Sweet and Low
Reconsidering the Sugarcubes, with particular reference to the toilet habits of Henry VIII.

Björk, I am reliably informed by my friends who hang around in coffee-bar franchises a bit less ubiquitous than Starbucks, recently brought a new album out, and I’m sorry to say I can’t get too "yay!" about the fact. I’m sure it will be fairly interesting and unusual in a generally accessible way, since Ms Gudmundsdottir is one of the few people who can make the cover of both The Wire and Q magazines. I’m sure the words “unclassifiable”, “bonkers” and “elf” dotted the reviews. And I’m sure it will be better than the most recent album by, to pluck a name, Dido. But I’m also sure it won’t be anything like as good as anything Björk did with the Sugarcubes.

The Sugarcubes’ reputation has taken something of a mauling in recent years. They seem to have been relegated to a position somewhere alongside the Brilliant Corners and the Chesterf!elds in the 80s indiepop retrospective cool league, a posse of Nordic chancers who just happened to be sheltering a bona fide avant-something genius diva in their shambolic midst. It’s fair to say that they failed to build on the promise of their first album. But admit it, so did half the bands in your collection.

The Sugarcubes were initially special simply because they were Icelandic. At this point in the late 80s, it was not yet cool to own shares in a bar in Iceland, as Damon Albarn later did, and the only thing we knew about that odd bit of rock was that Magnus Magnusson came from it. I remember a brief fad - OK, I’ll come clean, it was a fad to which I subscribed like a starry-eyed cultist - always to refer to the band as Sykurmolarnir, and to insist that the original-language version of their breakthrough single was superior to the one that Janice Long played. Happy Amm-li To You, indeed.

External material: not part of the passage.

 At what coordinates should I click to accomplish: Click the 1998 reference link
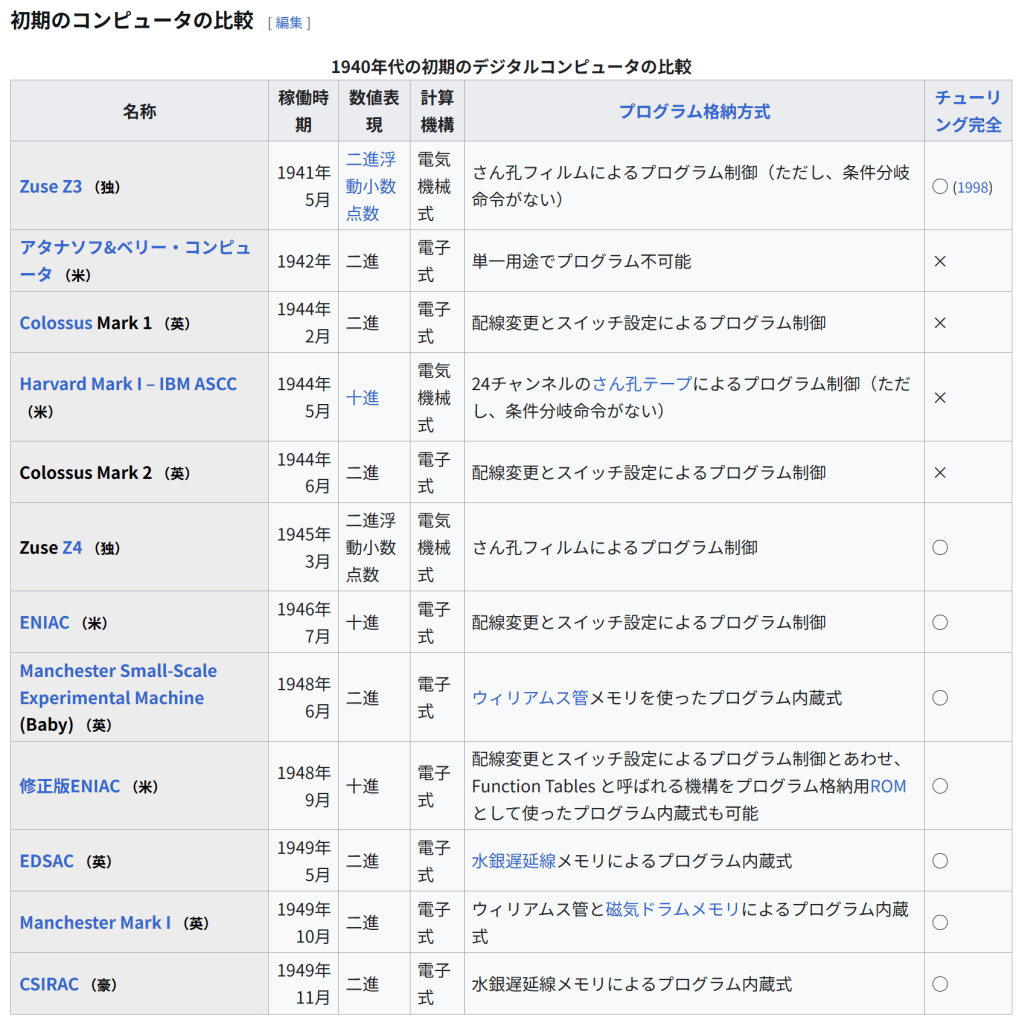coord(971,187)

Life’s Too Good still stands up; Beefheart goes funky with a side order of pastoral whimsy. I always thought of the dark fairy tales that pepper the early work of Pink Floyd, but I didn’t know why, until the second album appeared. Here Today, Tomorrow, Next Week is a mangled quotation from The Wind In The Willows, which also provided the title for the Floyd’s only truly great (read: “the only one with Syd Barrett in charge”) album, The Piper At The Gates Of Dawn. But by this stage, the band had fallen victim to the retrospective on-one-matey law that ensured all guitar bands had to identify “a dance element in our music”. The skronk was oozed out, and they gradually became just one more kooky Eurosynthpop outfit, with occasional moments of whatdafuk!? genius: “Regina” on the second album; “Vitamin” on the third and last, Stick Around For Joy. The band still made for great journalistic copy: I don’t recall any of their contemporaries using interviews as a medium for discussing how best to eat puffins. But in the end they became identified as some professional loonies who formed a band as an amusing sideline. Rather like Syd, in fact, the mad myth swamped the music. I must admit, I’d given up by then. I didn’t even bother to look for an Icelandic-language version of the final album.

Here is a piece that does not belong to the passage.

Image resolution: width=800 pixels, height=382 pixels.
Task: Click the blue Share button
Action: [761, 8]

Another thing that overshadowed their music was the soap opera nature of their personal lives, which essentially made Fleetwood Mac look suburban Puritans. Björk was originally married to guitarist Thor, with whom she had a child, but they split up, and he immediately married keyboard player Magga. Drummer Siggi and bassist Bragi, meanwhile, were married to twin sisters, although there must have been tension between these brothers-in-law-in-rhythm when Bragi pledged his troth in a gay wedding ceremony to his colleague Einar Orn.

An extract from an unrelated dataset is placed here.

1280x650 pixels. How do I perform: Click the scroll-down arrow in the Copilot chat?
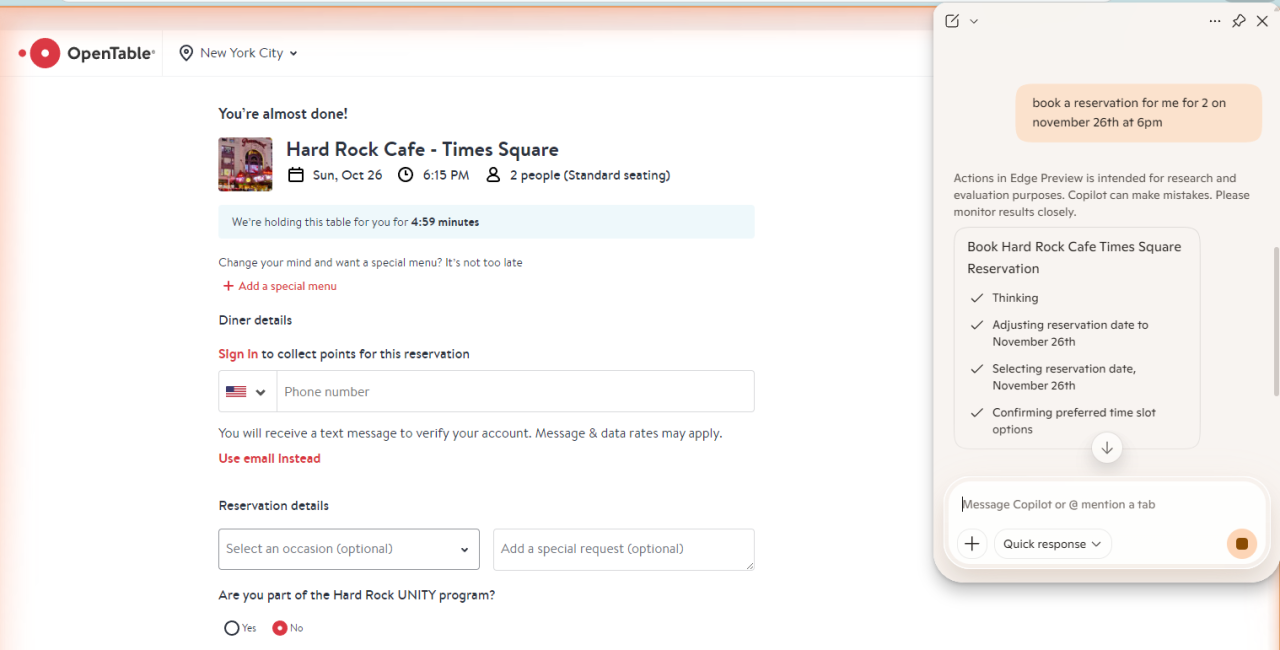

Ah, Einar, the supposed villain of the piece, Mr Toad incarnate, with his shoutings and his bad trumpetings, obscuring the majesty of Björk’s wibbly, ethereal trills. But to see him as the talentless party-pooper at the gates of dawn is to misunderstand his importance. The only time I saw the Sugarcubes live, an acquaintance of mine was taking photos from the balcony. Einar spotted her, and started climbing the curtain, like Errol Flynn hauling himself up the rigging in some 1930s pirate movie. As he came to eye-level with Susannah, he calmly pulled the camera from her hands, and proceeded to use up the rest of the film with pictures of her. Spontaneous audience/performer inversion in a quasi-Brechtian Verfremdungseffekt stylee! You see, Einar was a representative of a noble tradition. He was the supposedly useless additional member of the band who was, in some peculiar way, integral to the success of the unit. Think Andrew Ridgeley; Paul Rutherford; Richey Edwards; Bobby Byrd; Cressa; the tambourine player in Primal Scream and the bloke with the maracas in Gallon Drunk. And think of those bands, or the subsequent solo careers, after those alleged no-hopers departed. Or are you telling me that “Last Christmas” isn’t as good as whatever George Michael’s last single might have been? Einar was John Oates to Björk’s Daryl Hall; Sid James to her Tony Hancock; Tammi to her Marvin; Thing to her Wednesday Addams.

These people are muses to the musos. They act as jesters, holy fools, the only ones permitted to speak the truth to medieval kings. They provide insanity and stability in equal measure. They are the descendents of the guy who hovered behind the Roman emperor on his triumphal processions, whispering in his ear “remember, mate, you’re only human.” They may even have Jungian links to “Groom Of The Stool” Sir Thomas Heneage, whose responsibility it was, according to Martin Amis, to wipe the bottom of King Henry VIII with a damp cloth, a sort of walking, talking Tudor bidet. I only mention this because Björk (according to that Pepys de nos jours, Popbitch) once crippled the plumbing at a reputable London club with the size of her jobbies.

Which could lead us back to a cheap, scatological shot at the expense of Björk’s latest album, but no. I’m sure it’s very nice, but I won’t be buying it. At least, not until they release it in Icelandic, with Einar on bad trumpet.